Background: There are a variety of aesthetic upper forehead prominences that can benefit from reductive reshaping. While the frontal bone of the skull is not overly thick a certain amount of bone can be removed until the diploid space is encountered. Such prominences as osteomas, forehead horns, frontal bossing and prominent temporal lines represent the most common aesthetic requests.
While high speed burring of the bony prominences is an effective technique for their reductions a key element is surgical access. Where is the incision going to be placed that will allow for an effective reduction but also result in acceptable scarring. This balance between access and hidden scarring is most challenging in males due to the wider variety of frontal hairline shapes and hair densities. While the traditional incisional access to the bony forehead for aesthetic purposes is at or just behind the frontal hairline in some males this may not be a good or viable incisional option. If the hairline is too far behind the forehead-skull transition, if it has a profound V shape or has a thin hair density pattern this may not be a good incisional location.
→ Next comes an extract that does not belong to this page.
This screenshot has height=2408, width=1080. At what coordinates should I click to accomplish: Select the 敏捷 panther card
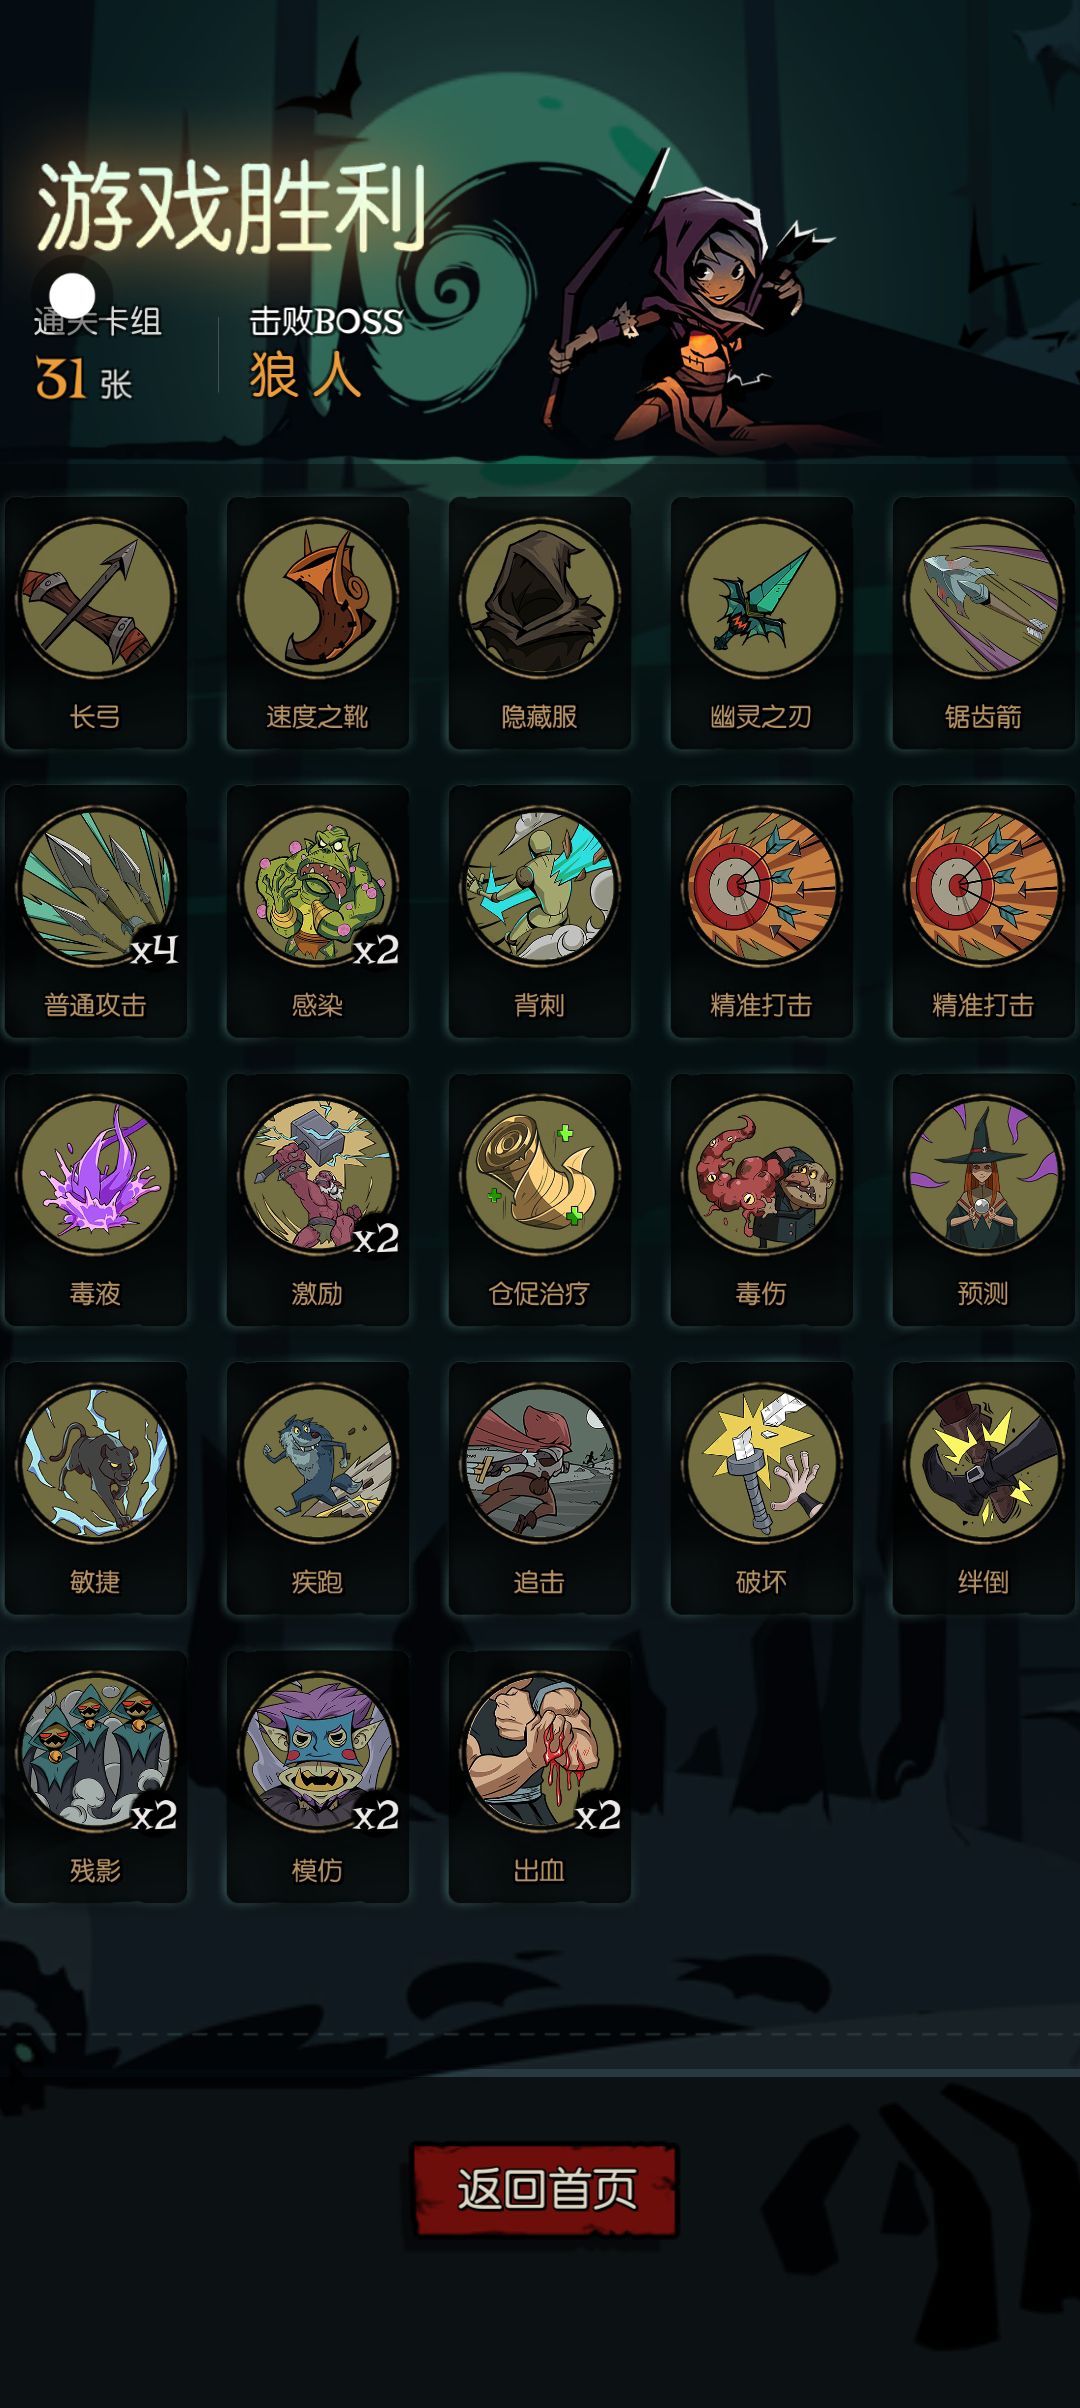[x=96, y=1462]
An alternative hairline location for incisional access to the forehead is the temporal hairline. If lateral access to the forehead prominence can be obtained (from the side) then the only question is how well does this incision location scar?
Case Study: This male had forehead prominences on each side of his forehead that he wanted reduced. The left side was larger than the right. He did not have a good frontal hairline pattern or density that was favorable for incision placement.
On the left side a 3.5cm long temporal hairline incision was made and the bony forehead prominence reduced. Closure was done in two layers with 6-0 plain suture for the skin.
The final scar appearance at the left temporal hairline seen six months later was virtually undetectable.
On the right side a smaller temporal hairline was made and the bony reduction performed by a large skull rasp. Closure was done similarly as the left side.
The final scar appearance at the right temporal hairline seen six months later was completely undetectable.
The temporal hairline, while often not the first choice for incisional access to the forehead can produce very favorable scarring.
1) The hair pattern in some men may preclude the use of a traditional frontal or retro hairline incision for access to bony forehead surgery.
2) The lateral temporal hairline incision can be used to perform lateral bony forehead reductions. (forehead horns, bony temporal line)
3) The lateral temporal hairline incision heals well with barely any visible scarring.